J'ose le paradoxe d'envoyer au digne représentant d'un grand quotidien d'information du matin l'HISTOIRE D'UN NON-ÉVÉNEMENT :

Mademoiselle D., pauvre petite fille pauvre, eut bien du mal pour obtenir son diplome d'aide-puéricultrice. Elle se maria à dix-huit ans et demi à Gustave qui n'a jamais trop bien compris la dimension abyssale des difficultés existentielles de son épouse... Assise face à la Seine, du côté du pont de l'Alma, à deux pas du zouave, dans les bras de son amant, tendrement enlacée, le visage appuyé sur son épaule large et ferme, elle levait les yeux vers le ciel d'un noir d'encre où une étoile filante venait de dessiner une courbe en forme de croissant... Soudain, elle reconnut sur le parapet du pont le visage rouge de colère de Gustave, qui, un appareil photo en bandoulière sur l'oeil droit, saisissait d'un index saccadé et rageur la scène compromettante dans laquelle elle était incontestablement actrice. Prise d'une panique sans nom, elle s'arracha des bras de son galant et, terrorisée, courut à grandes enjambées chancelantes vers la voie rapide qui longeait la Seine, sans prendre garde de jeter un oeil à gauche puis à droite puis à nouveau à gauche. Une Mercédes, roulant à plus de cent quatre-vingt dix kilomètres à l'heure, la percuta de plein fouet. Son pauvre petit corps, tout pantelant, s'éleva dans les cieux... Personne ne l'a plus jamais revue. Seul signe sensible de ce non événement : une grande tâche rouge sur le pare-brise avant de la Mercédes. Le conducteur dont le champ de vision était déjà notablement réduit par un diabète d'origine éthylique, eut comme un éblouissement écarlate.
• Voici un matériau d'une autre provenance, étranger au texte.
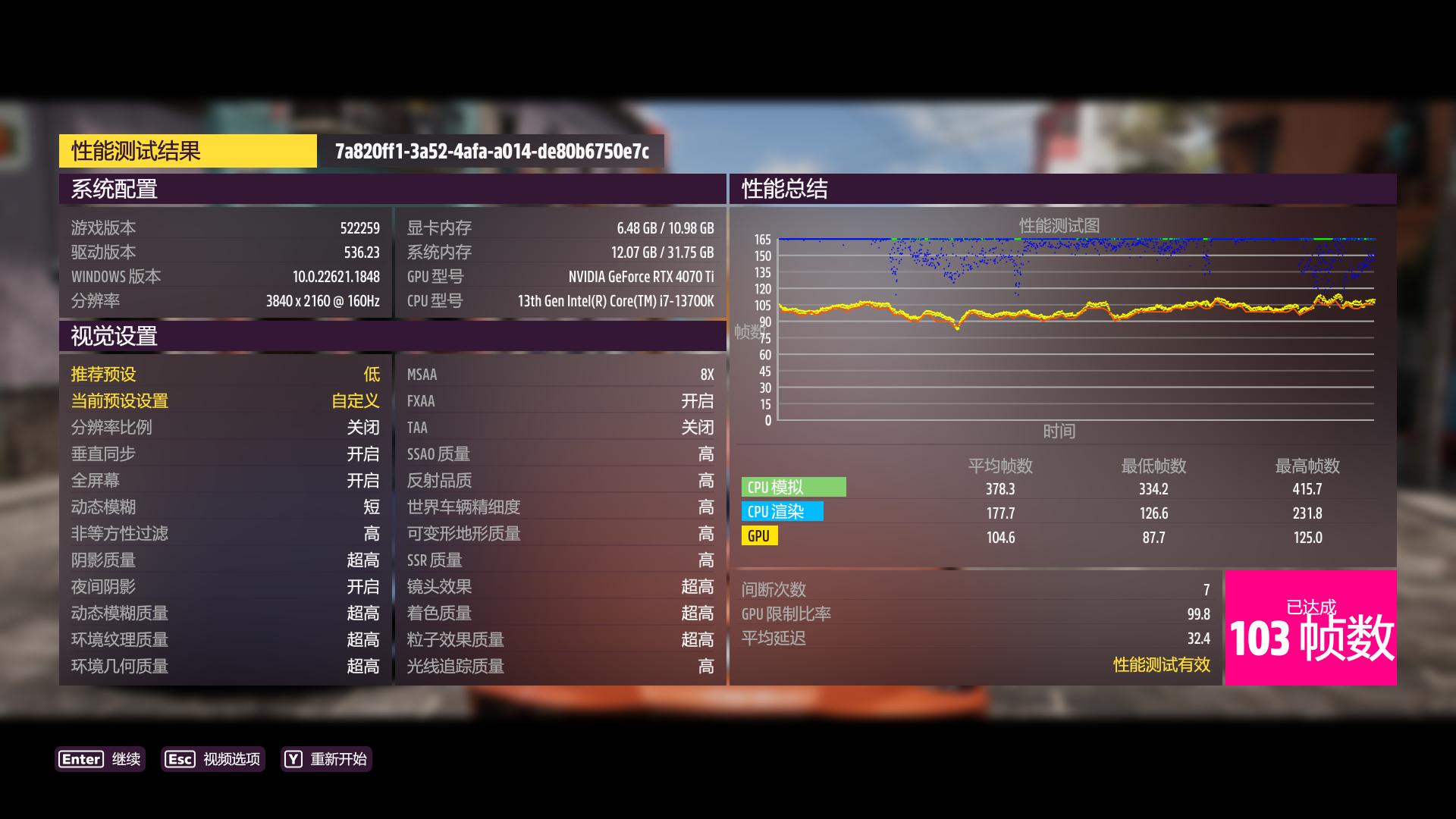Viewport: 1456px width, 819px height.
Task: Click the yellow GPU legend chip
Action: coord(758,537)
Il ne vit pas que la voûte du tunnel du Pont de l'Alma était soutenue par des piliers en béton brut de Bouigue... beaucoup plus dur que l'acier allemand !

Nous nous sommes longuement interrogés sur le mystère de la disparition de mademoiselle D., pour finalement formuler deux hypothèses : - ma femme croit quelle est montée tout droit au ciel... Ma femme est par ailleurs pour Lady Di et contre Charles. - je pense, car je suis rationaliste (elle croit, je pense), que le corps de mademoiselle D. a atterri dans les branches hautes et denses d'un feuillu. Quand l'automne sera plus avancé et que les feuilles mortes tomberont à la pelle, on découvrira son corps décharné, déchiqueté par les corbeaux de la Tour de Londres, non, du bossu de Notre Dame... Je suis par ailleurs pour Charles, et contre la monarchie.
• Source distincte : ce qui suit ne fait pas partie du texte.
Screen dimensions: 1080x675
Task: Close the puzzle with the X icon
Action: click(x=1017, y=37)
R. F. tenant d'un journalisme de papa rassis.

P.S. : Je prie pour la résurrection de Léon Zitrone...

Cinq jours après !

Positionnement du problème : Mère Thérésa, trop modeste pour se sentir digne d'un tel hommage, n'a pas supportée qu'on la compare à Lady Di. Sous le choc, elle est victime d'une brutale poussée hypertensive et passe l'arme à droite cinq jours après que son altesse royale, son alter égale ait passé l'arme à gauche.

...Une fois de plus, la presse...

Le 8 septembre 97 M. Serge JULY Président du présidium suprême de LIBERATION

Bonjour mais avec réticence

Indigné, je vous écris, pour m'élever avec la plus grande fermeté contre la place accordée dans votre journal à mère Thérésa à l'occasion de son décès... Elle est vieille, elle est moche, elle est morte dans son lit, elle n'a jamais été mariée à un prince, elle n'a jamais eu d'amants (ou du moins la presse n'en a jamais parlé), elle n'a jamais rien enfanté - pas même un vague petit prince du Liechtenstein - elle ne fréquente même pas les hôtels Ibis et qui plus est, pas un paparazzo n'a pu obtenir d'elle une photo en maillot de bain brésilien... Donnez moi le quart de la moitié d'un début de raison pour lui accorder plus de trois lignes dans la rubrique nécrologique de Libération ? Payante, bien sur ! * Amicalement mais avec réticence

* Mais j'aurais suggéré au journal d'accorder à sa nombreuse famille une réduction... Il y a des moments où mieux vaut savoir ne pas mégoter.